Collected data:
++++++
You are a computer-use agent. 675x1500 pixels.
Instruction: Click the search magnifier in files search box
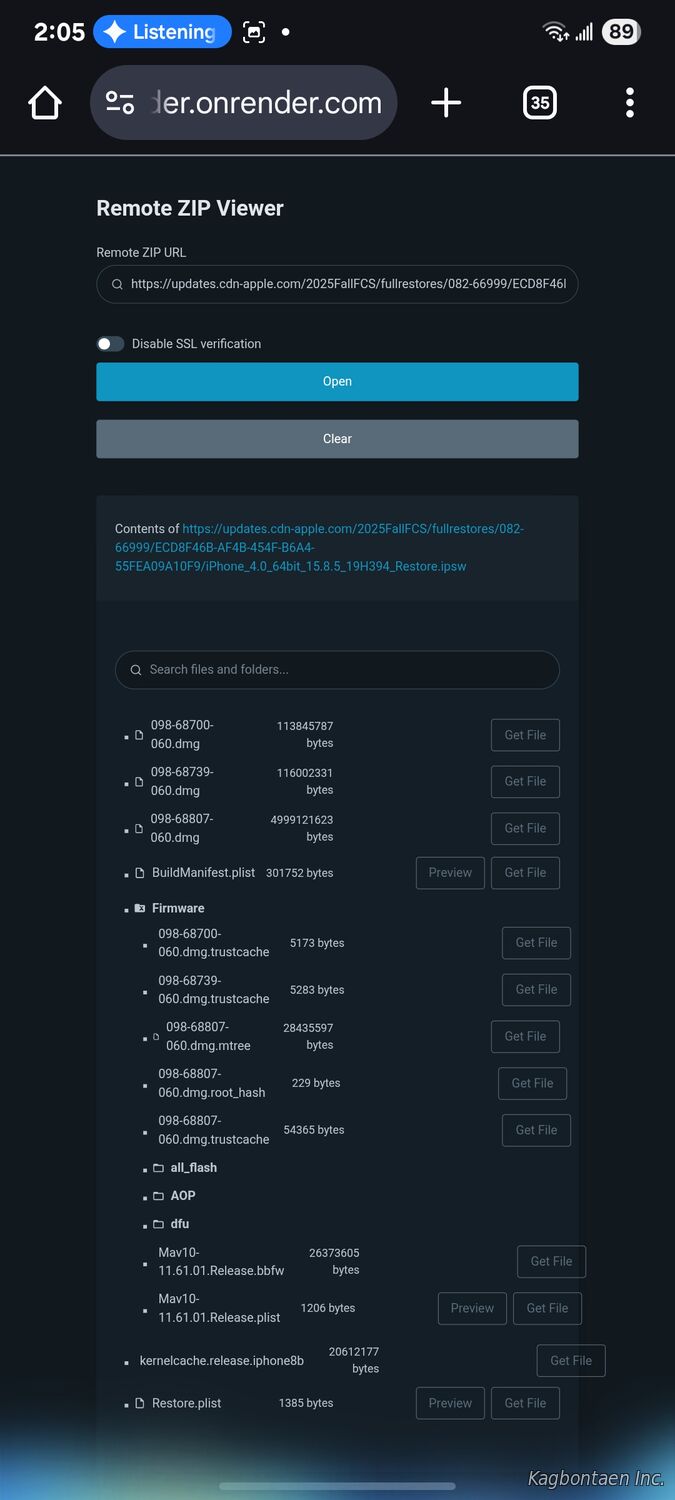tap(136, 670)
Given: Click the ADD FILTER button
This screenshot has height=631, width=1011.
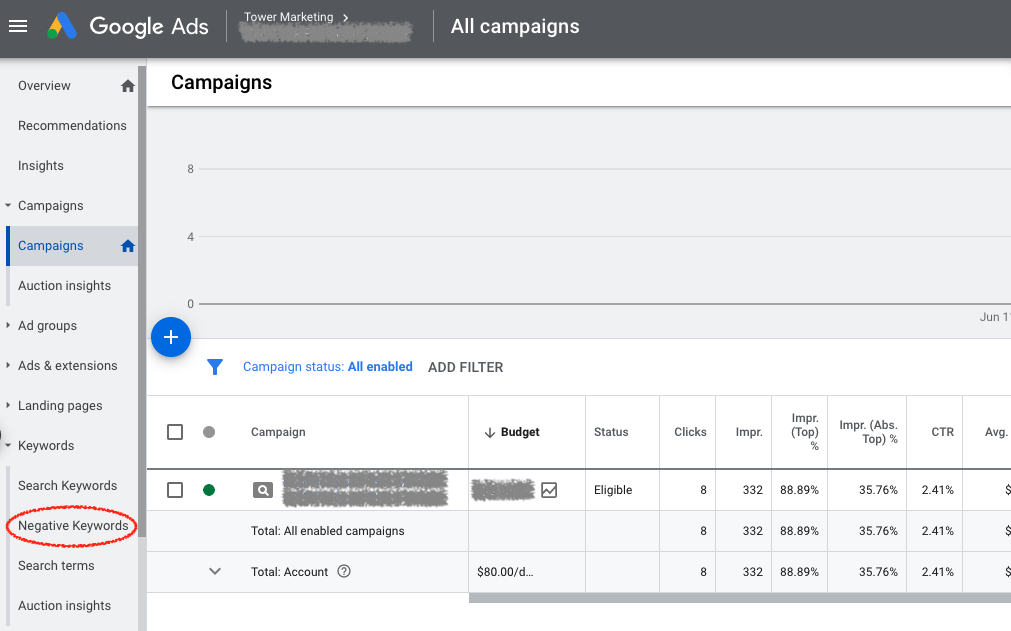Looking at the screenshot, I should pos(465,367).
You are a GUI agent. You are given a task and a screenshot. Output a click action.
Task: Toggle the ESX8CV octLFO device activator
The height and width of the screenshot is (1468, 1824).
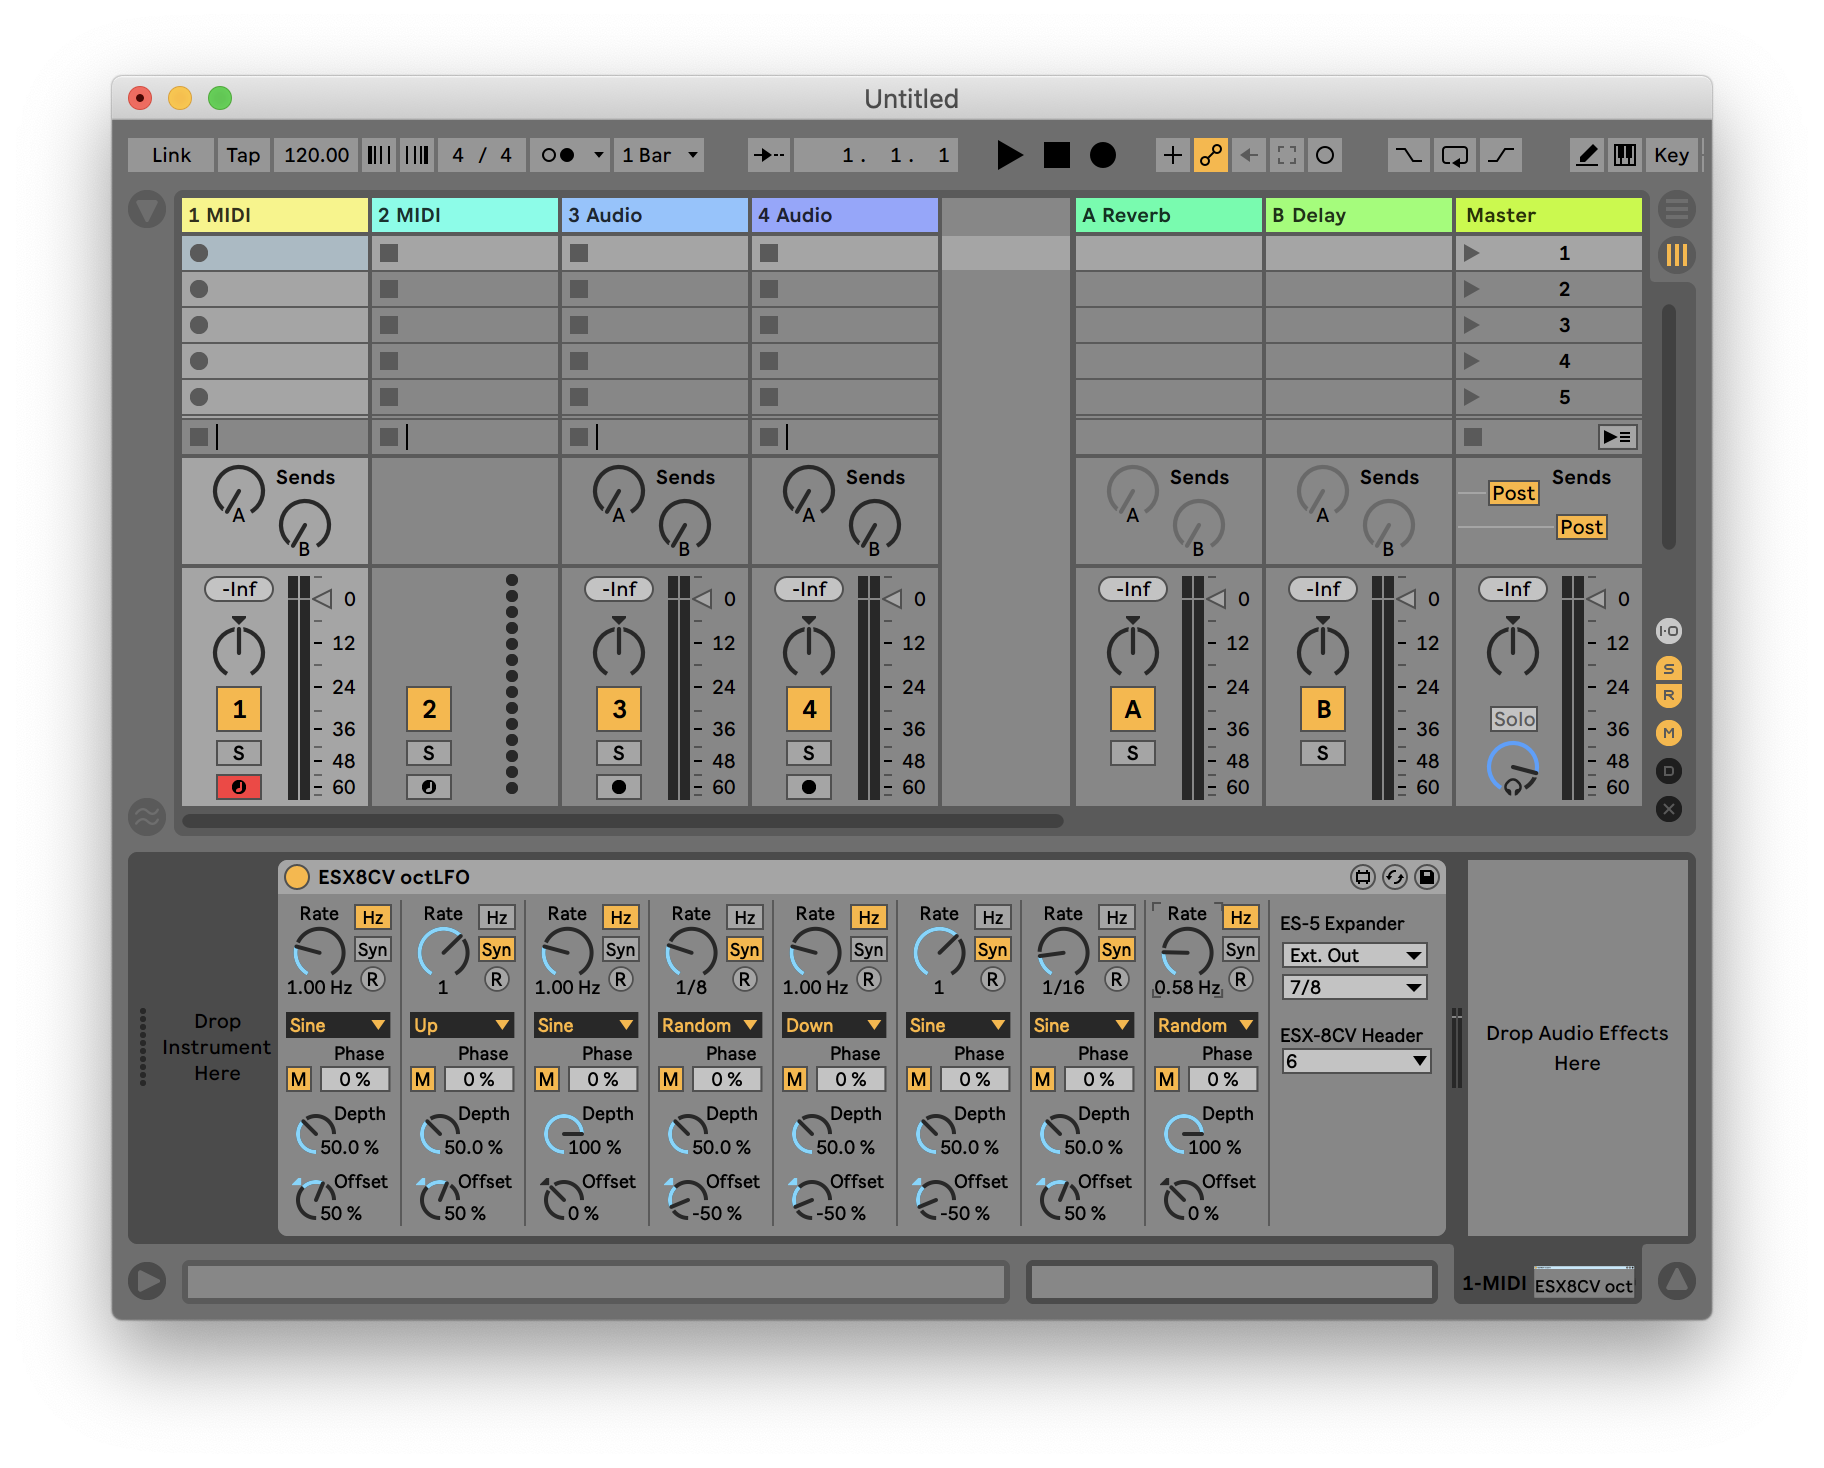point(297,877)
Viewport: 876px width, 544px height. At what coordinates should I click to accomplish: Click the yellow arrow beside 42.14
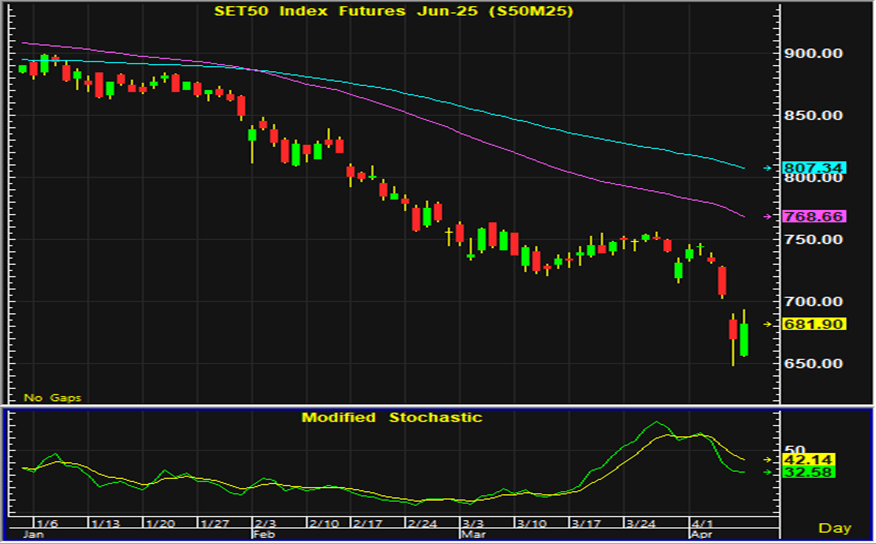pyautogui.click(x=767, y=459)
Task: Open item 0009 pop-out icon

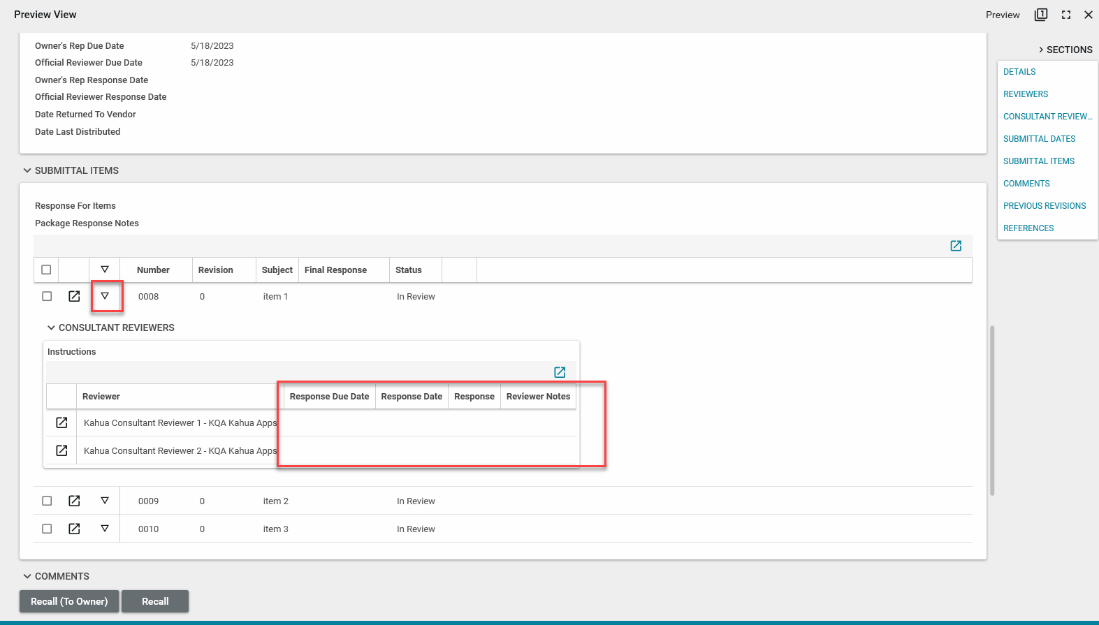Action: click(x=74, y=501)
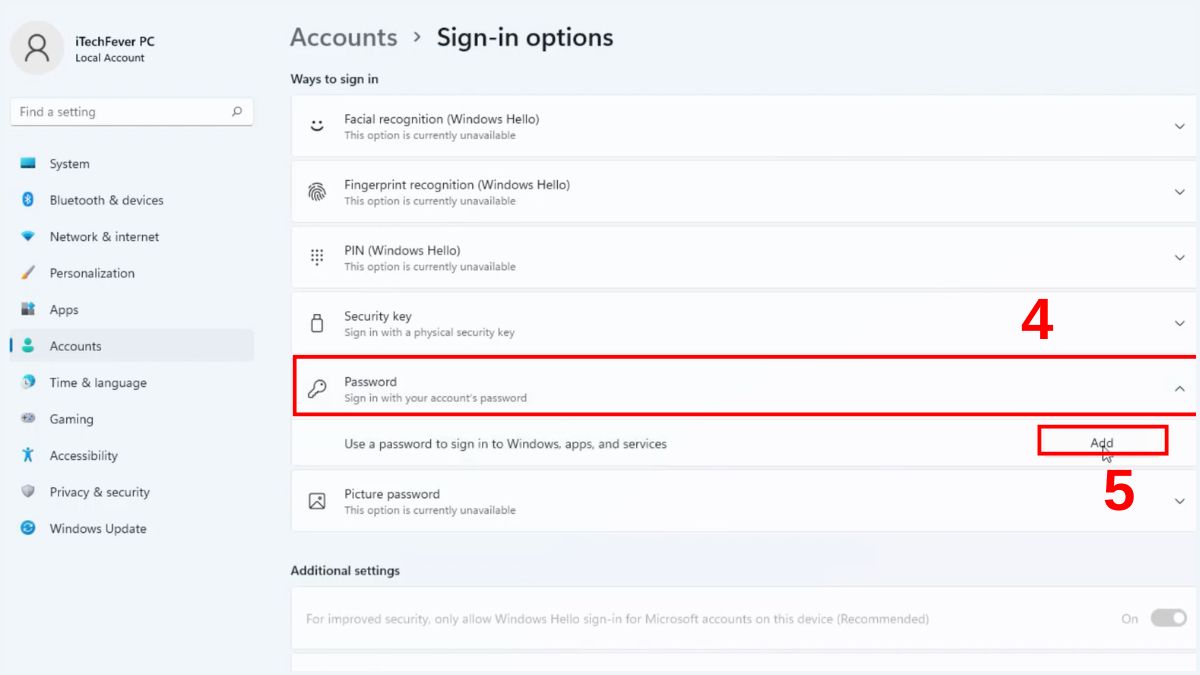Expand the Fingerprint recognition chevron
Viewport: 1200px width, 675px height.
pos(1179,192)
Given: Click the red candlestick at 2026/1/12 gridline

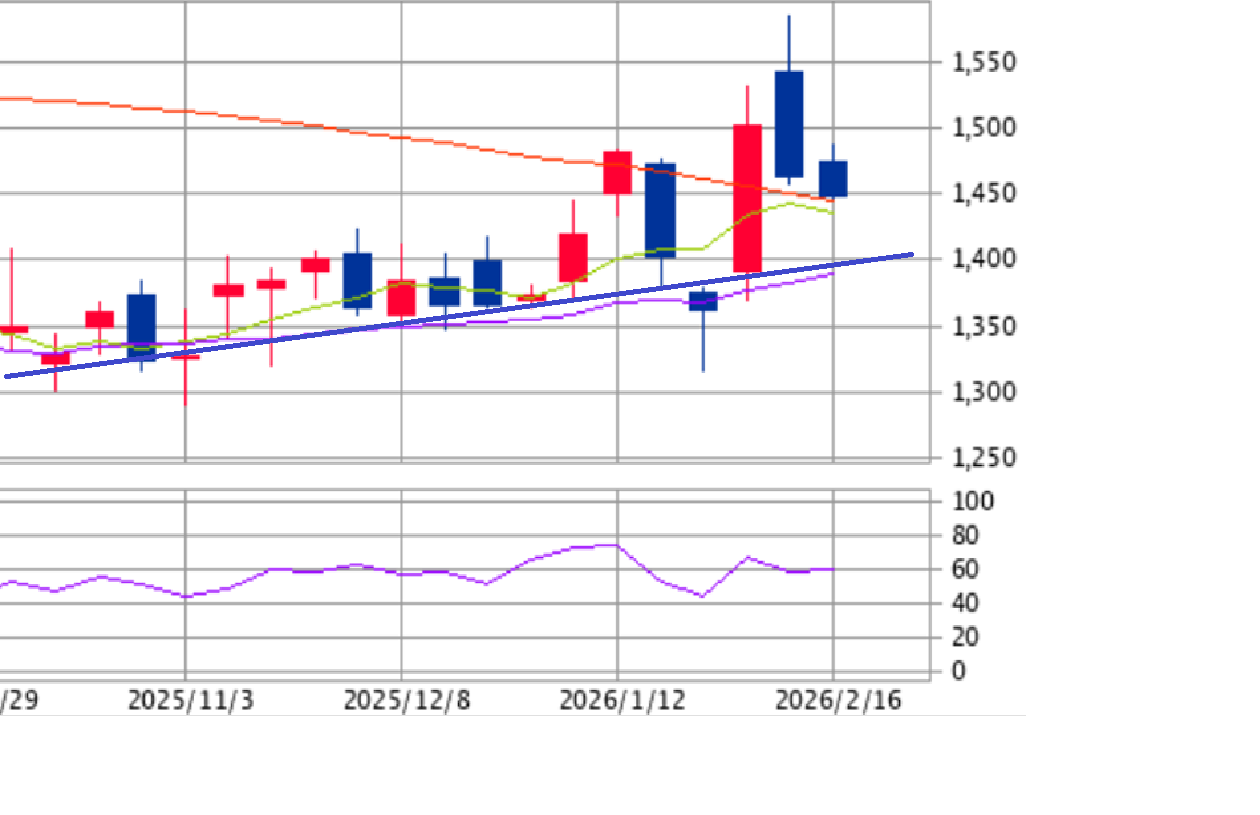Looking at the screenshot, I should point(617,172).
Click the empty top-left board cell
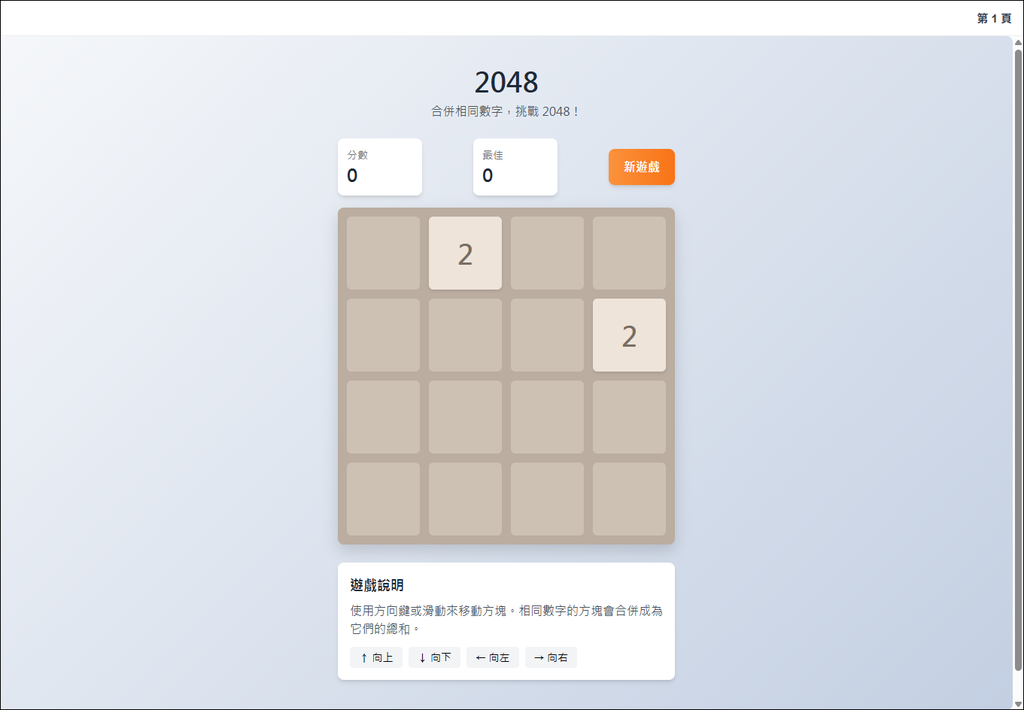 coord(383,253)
++++++
HOW TO COMPLETE THIS TASK >>
Please repeat every record exactly as it stands, leaving out any pictures.

OUTPUT BELOW >>
You are a computer-use agent. 675x1500 pixels.
Instruction: Click the search magnifier in files search box
tap(136, 670)
Given: Click the ADD FILTER button
This screenshot has height=631, width=1011.
Looking at the screenshot, I should pos(465,367).
You are a GUI agent. You are given a task and a screenshot. Output a click action.
Task: Toggle the ESX8CV octLFO device activator
The height and width of the screenshot is (1468, 1824).
point(297,877)
Viewport: 876px width, 544px height. At what coordinates should I click to accomplish: Click the yellow arrow beside 42.14
pyautogui.click(x=767, y=459)
Task: Open item 0009 pop-out icon

Action: click(x=74, y=501)
Expand the Fingerprint recognition chevron
Viewport: 1200px width, 675px height.
pos(1179,192)
Given: Click the red candlestick at 2026/1/12 gridline

Looking at the screenshot, I should point(617,172).
Click the empty top-left board cell
 coord(383,253)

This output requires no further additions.